It was when we walked into the room packed with hundreds of people.
It was when the singing bowl called us all to silence.
It was when I looked around the room and felt grateful for the many people I knew, and the many I didn't.
It was when we sang together or recited meaningful words.
It wasn't when I shared why I showed up for racial justice.
It was when a brave woman of color spoke that THIS was the first time she'd ever been able to talk about hter experience as a Black woman in front of white people, and tears began to fall from her eyes.
It was when the room exploded in applause for her.
It was when the armed white supremacists lurked in the doorway, guns at their hips.
It was when I stopped to listen to the chatter of children in the room.
It was when I crossed paths with people I hadn't seen in years and marveled at life's patterns.

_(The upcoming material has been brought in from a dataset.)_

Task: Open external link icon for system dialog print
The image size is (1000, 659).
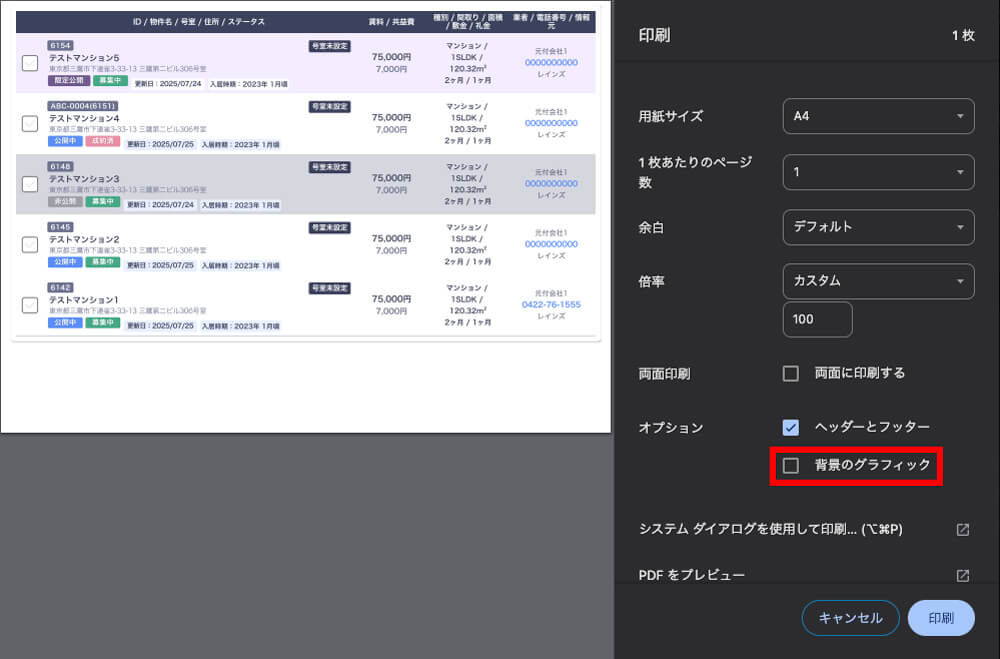Action: [x=962, y=529]
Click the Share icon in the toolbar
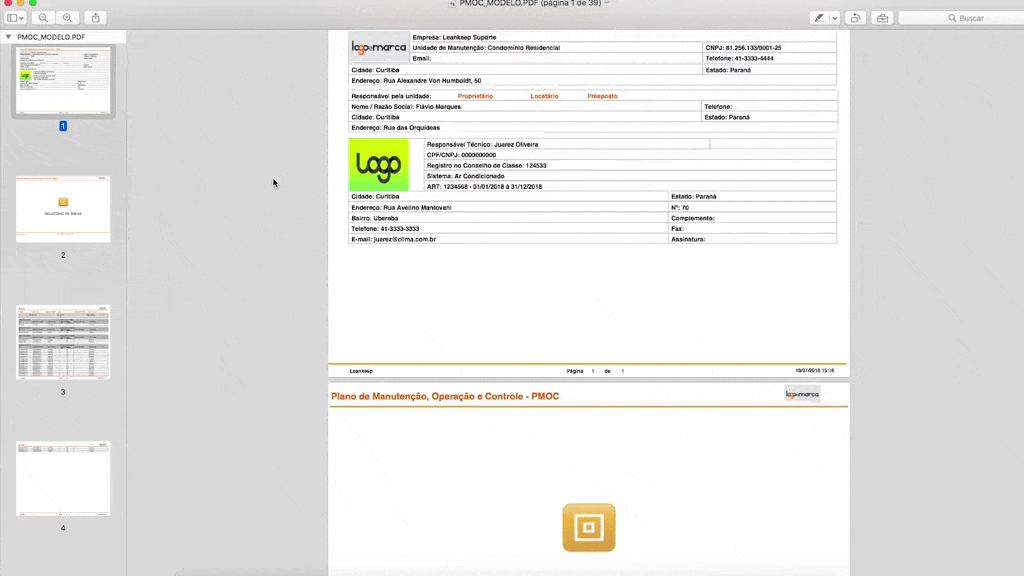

It was when we marched and chanted, eliciting jubilant honks and affirning fist pumps.
It was when elderly Black folks raised their hands as they drove past, saying, "Yes!" "Thank you!"
It was when people couldn't stop smiling as they filmed us on their camera phones.
It was looking into my partner's eyes, sharinga meaningful kiss, and holding our babies close.
It was when Oak, of his own volition, seriouslyabd enthusiastically cried, "Black Lives Matter."
It was when I watched our Black leaders tear up as we shouted louder and louder: "Black Lives Matter."
It was when Robby and I cried, too.
It was when Oak insisted on carrying his sign.
It was when we asked Oak how he felt afterward: "Good." What did he think? "Loud."
It was then that I felt it. I felt it in my bones. I am in the right place and time. As a white woman, this is my duty and call. White people, let's keep showing up. Silence is complicity. Be loud! BLACK LIVES MATTER.